Die Mainzer, die in der vergangenen Saison in heftige Abstiegsangst gerieten und den Absturz in Liga zwei durch die beste Rückrunde der Vereinsgeschichte verhinderten, erwischten einen prächtigen Start. Nach fünf Minuten jagte Jae-sung Lee, der bislang in Kiel gespielt hatte, einen Flugkopfball an den Pfosten des Leipziger Tores; der Nachschuss von Paul Nebel strich knapp am Tor vorbei. Acht Minuten später war Leipzigs Torwart Peter Gulacsi geschlagen, weil sich sein Vordermann Nordi Mukiele der Kollaboration mit dem Feind schuldig machte.

Dem verstorbenen Gerd Müller wird mit einer Schweigeminute gedacht

Ein Klärungsversuch in Anschluss an eine Mainzer Ecke missriet ihm monumental; per Bogenlampe landete der Ball am linken Pfosten, und dort drückte ihn der Mainzer Moussa Niakhaté über die Linie. Es war wie eine Hommage an die Geistesgegenwart, die einst der verstorbene Gerd Müller im Strafraum zeigte. Es wurde seiner mit einer Schweigeminute gedacht. Was in der Folge zu sehen war? Eine defensive Intensität der Mainzer, die klare Leipziger Chancen verhinderte. Irgendwann war immer noch ein Mainzer Bein dazwischen.

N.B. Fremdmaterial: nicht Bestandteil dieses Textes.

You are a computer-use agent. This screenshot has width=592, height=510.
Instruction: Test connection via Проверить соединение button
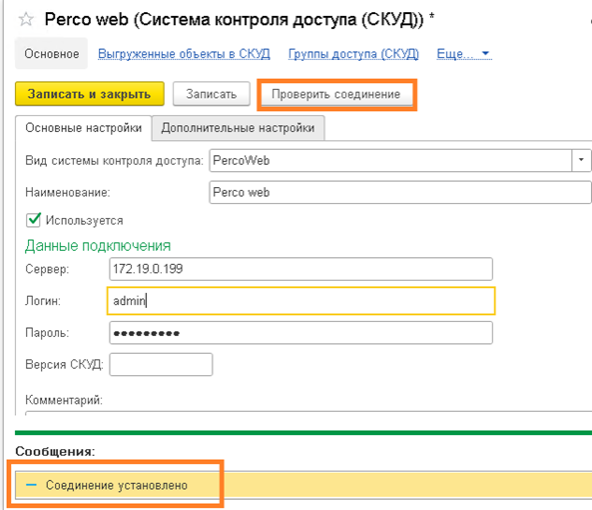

Sinnbildlich dafür stand Niklas Tauer, als er einen Schuss von Leipzigs Christopher Nkunku mit einer grandiosen Grätsche blockte (29. Minute).

Zur Pause stellte Mainz-Manager Christian Heidel im Sender DAZN die Frage, ob die Partie im Lichte der vielen Ausfälle "noch etwas mit fairem Sport zu tun hat", weil seine Mannschaft mit etlichen Profis ohne Bundesligaerfahrung antreten musste. Aber: Sie hätte fast auf 2:0 erhöht. Jonathan Burkardt bediente Nebel, doch der scheiterte aus fünf Metern an RB-Torwart Gulacsi. Danach verstärkte Leipzig den Druck und kam schon zu Chancen, noch ehe RB-Coach Jesse Marsch einen Dreierwechsel vornahm. Abwanderungskandidat Marcel Sabitzer kam, ebenso Dominik Szoboszlai und Hee-chan Hwang.

Aber: Die Mainzer hatten sich das Gefühl der Unverwundbarkeit erworben und blieben gefährlich. Ein spektakuläres Tor von Stefan Bell wurde annulliert, weil der Ball bei der Flanke hinter der Linie gewesen sein soll (74.), dann rettete Gulacsi in höchster Not vor Burkardt und Niakhaté (79.). Auf der Gegenseite jagte Orban einen Kopfball neben das Tor (86.). Doch es blieb beim 0:1 - und dem Fehlstart für Marsch.